In a new review at JCA, Laura Southgate of the Centre for International Security and Resilience at Cranfield University writes about the collection The South China Sea: A Crucible of Regional Cooperation or Conflict-Making Sovereignty Claims? (DOI: 10.1080/00472336.2017.1296175). Edited by C.J. Jenner and Tran Truong Thuy, the book is published by Cambridge University Press.
As Southgate observes, “The South China Sea is the setting for a number of conflicting sovereignty claims, which have heightened tensions between China and regional Southeast Asian states…”. It is also a site of considerable tensions between the USA and its allies such as Australia and China.

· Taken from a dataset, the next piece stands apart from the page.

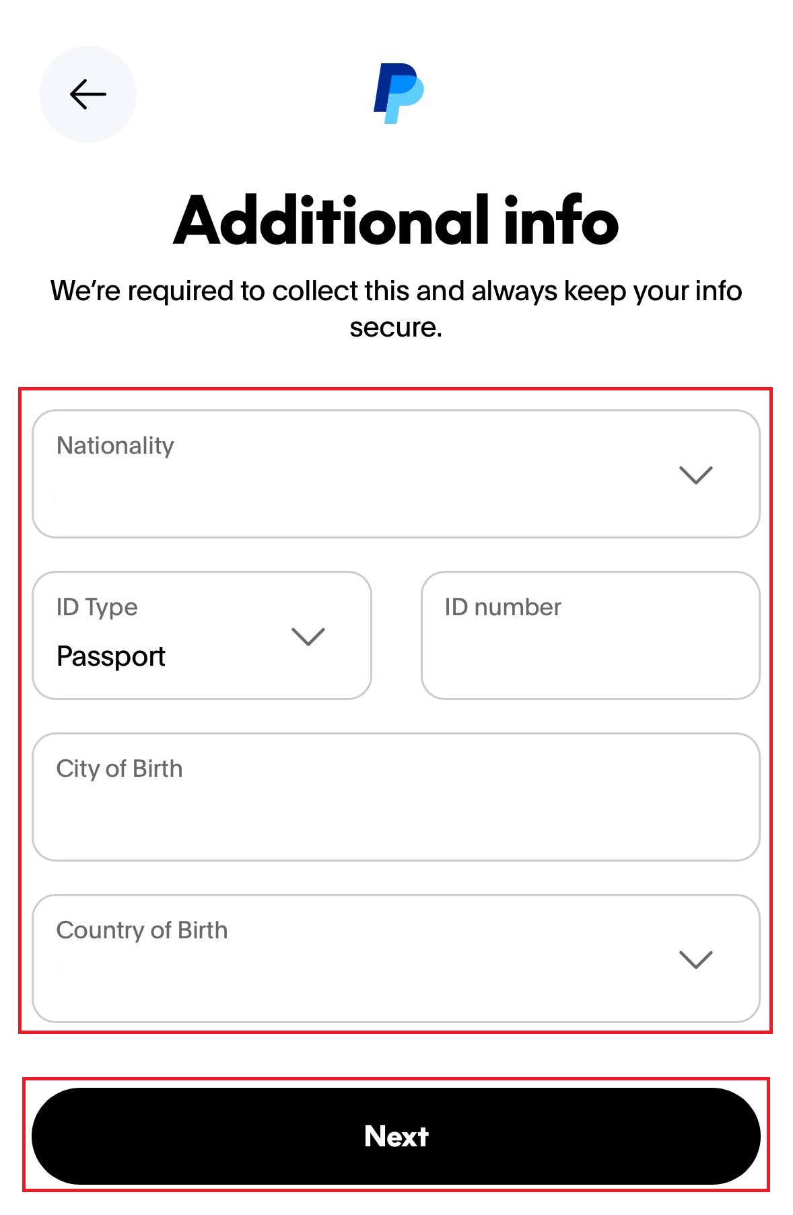The image size is (793, 1215).
Task: Click the "ID Type" label text
Action: 97,607
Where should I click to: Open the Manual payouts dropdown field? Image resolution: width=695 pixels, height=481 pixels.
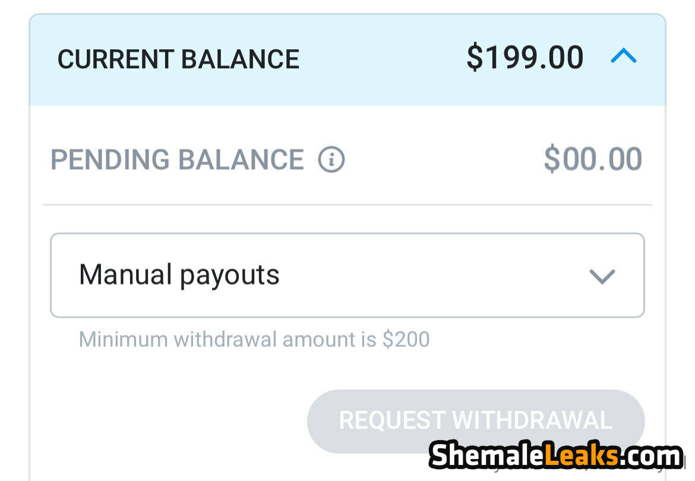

At times textbook-like, the reviewer sees the collection as a useful compendium of accounts of law, history and politics about the South China Sea and has perspective for the sub-national, national and regional levels.
The reviewer concludes:
While the book is a useful primer on this topic, those readers already familiar with the complexities of the South China Sea dispute may be disappointed that the book lacks a clearly articulated narrative to help set it apart from others in the field. These concerns do detract from the book to a certain degree. However, it has plenty of positive attributes that, on balance, outweigh the negatives. These include the book’s multi-disciplinary nature, engaging chapters and impressive list of contributing authors. In sum, the book succeeds in its overall governing aim, which is to enhance readers’ knowledge of what is a deeply complicated and intractable regional issue.